# [PROBLEM STATEMENT]
Output every line of the records below word for word, leaving out the pictures.

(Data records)
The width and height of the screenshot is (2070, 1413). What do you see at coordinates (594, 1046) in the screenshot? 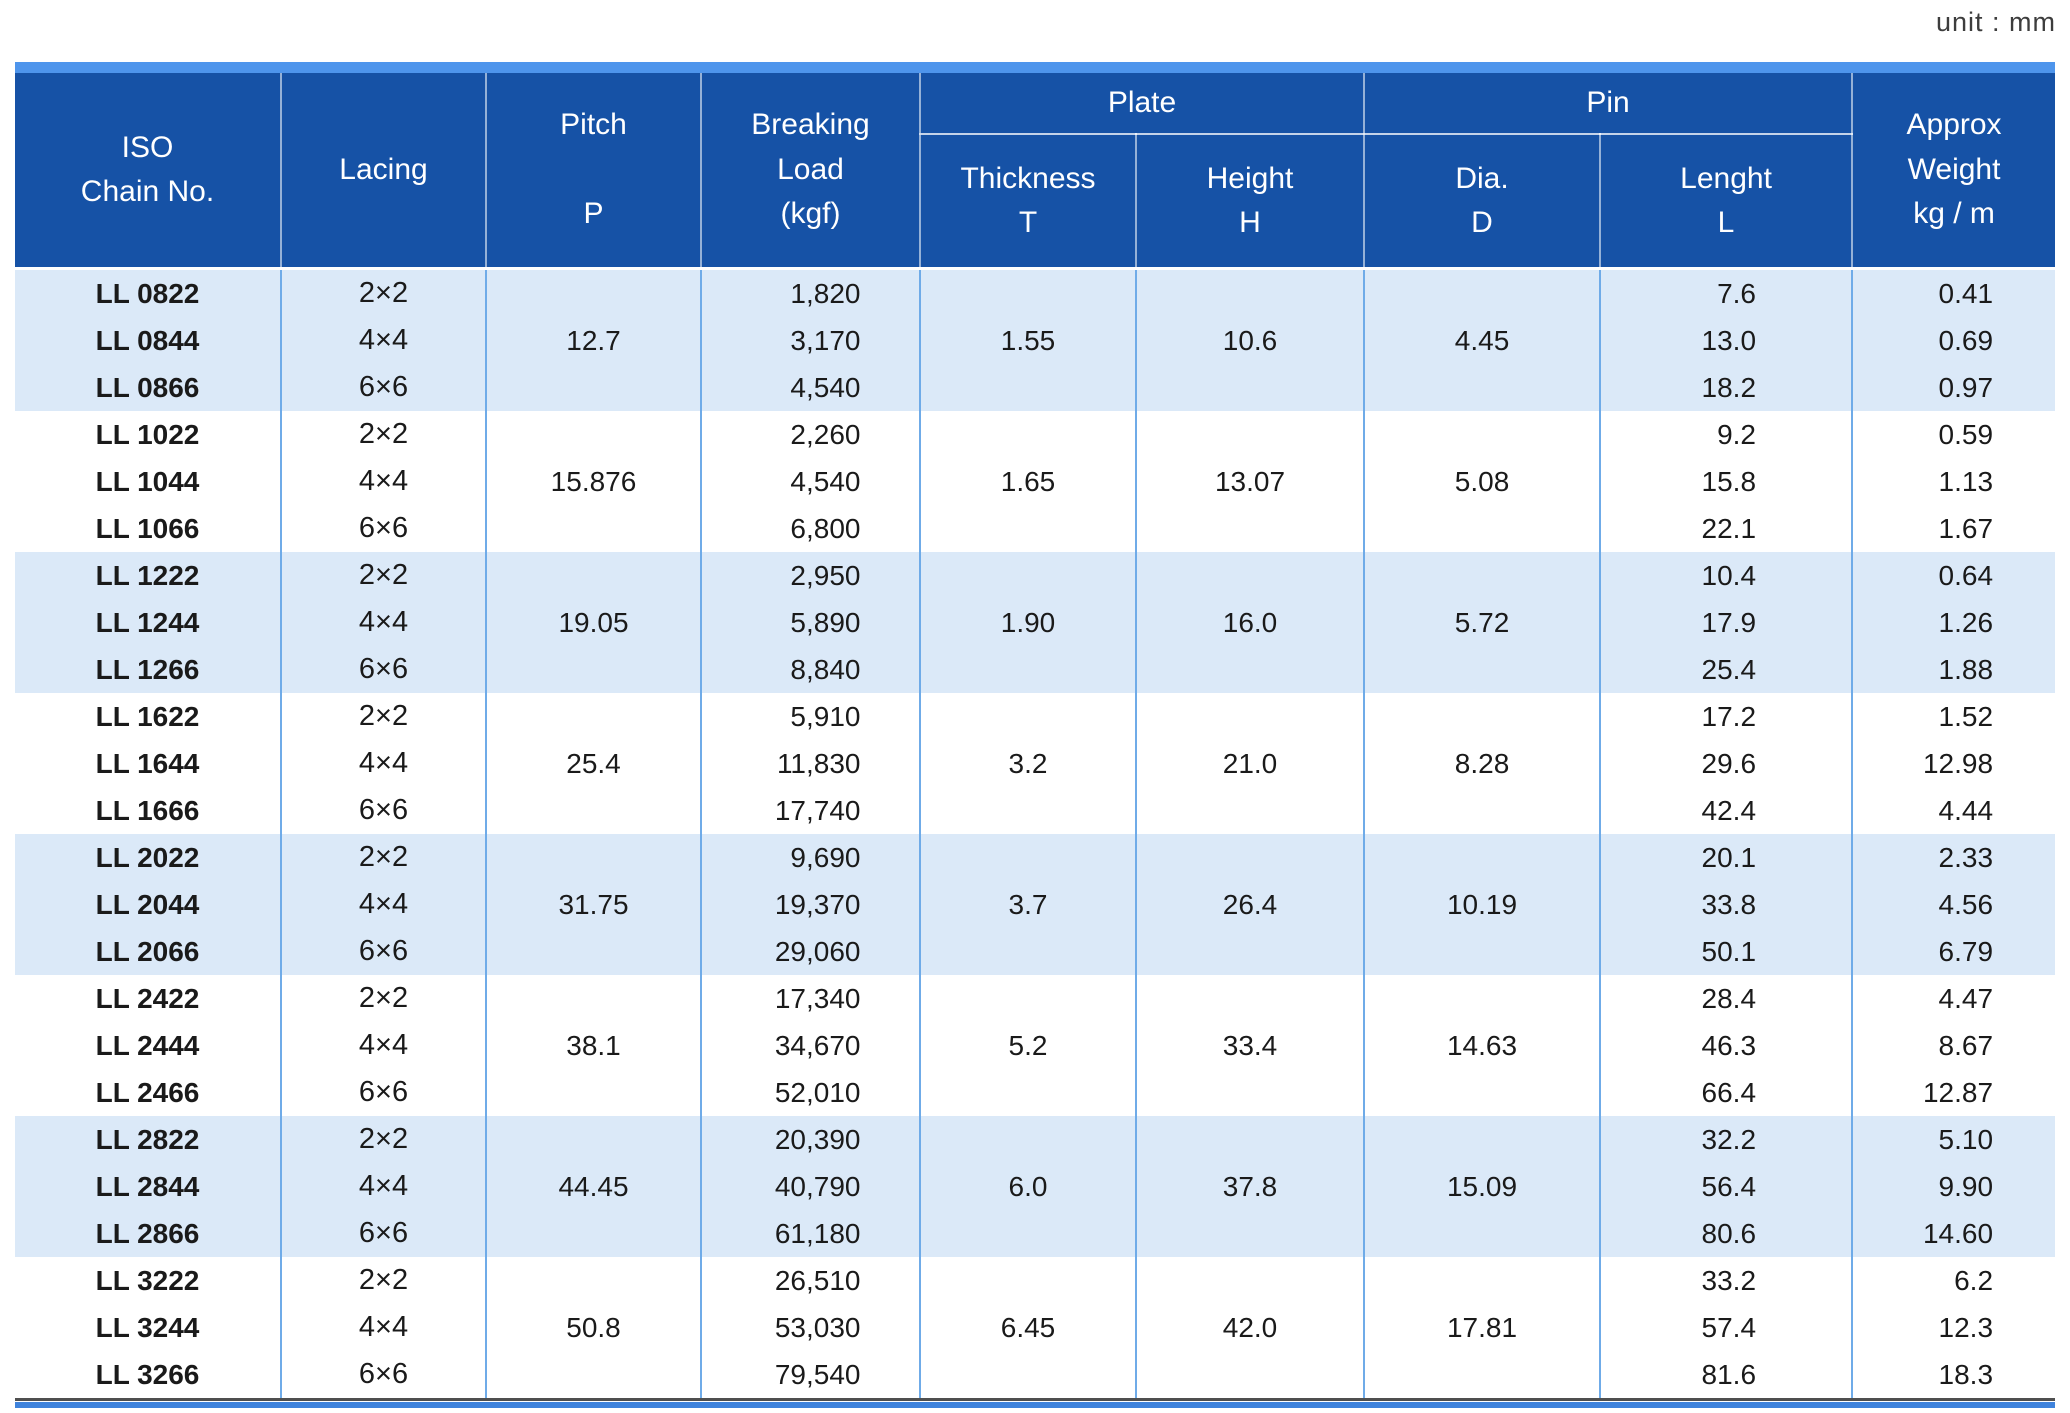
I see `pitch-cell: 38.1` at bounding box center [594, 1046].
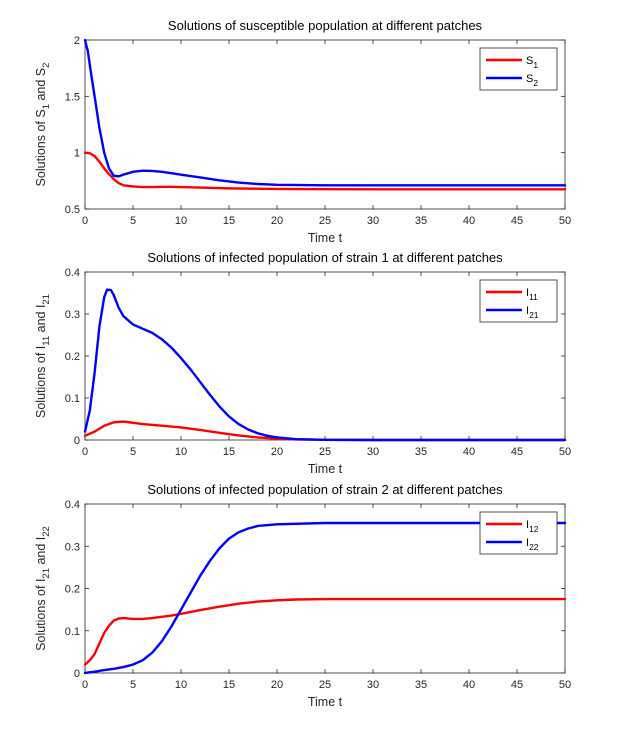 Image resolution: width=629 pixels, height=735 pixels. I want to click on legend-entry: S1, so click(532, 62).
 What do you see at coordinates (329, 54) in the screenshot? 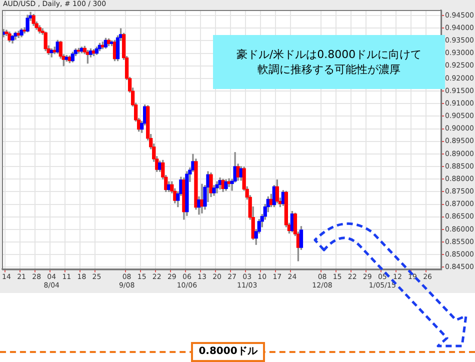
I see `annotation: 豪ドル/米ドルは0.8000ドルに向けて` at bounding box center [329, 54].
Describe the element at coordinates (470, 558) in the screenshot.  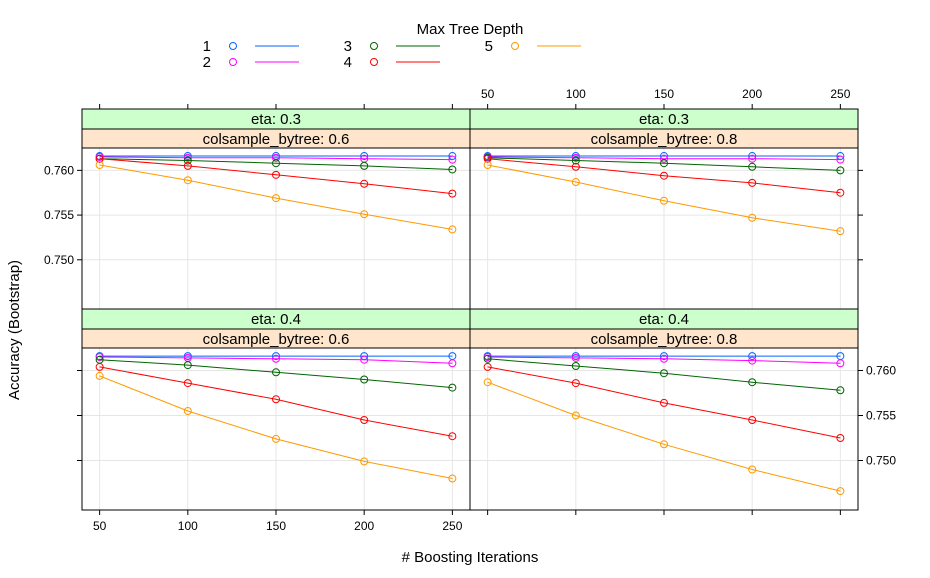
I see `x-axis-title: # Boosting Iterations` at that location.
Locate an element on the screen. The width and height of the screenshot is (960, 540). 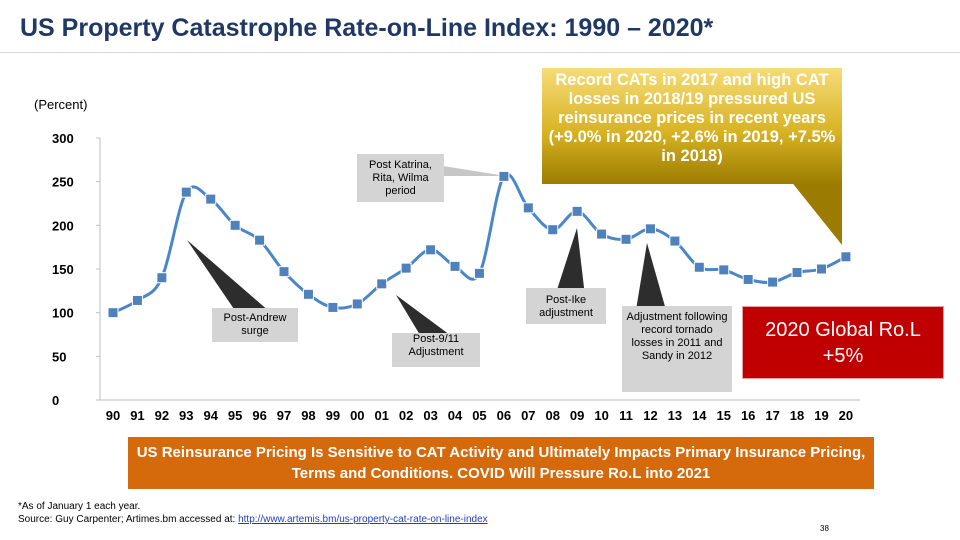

# [RESPONSE BELOW]
The width and height of the screenshot is (2070, 1413). What do you see at coordinates (594, 1046) in the screenshot? 
I see `pitch-cell: 38.1` at bounding box center [594, 1046].
 Image resolution: width=629 pixels, height=735 pixels. I want to click on legend-entry: S1, so click(532, 62).
 What do you see at coordinates (329, 54) in the screenshot? 
I see `annotation: 豪ドル/米ドルは0.8000ドルに向けて` at bounding box center [329, 54].
Describe the element at coordinates (470, 558) in the screenshot.  
I see `x-axis-title: # Boosting Iterations` at that location.
Locate an element on the screen. The width and height of the screenshot is (960, 540). 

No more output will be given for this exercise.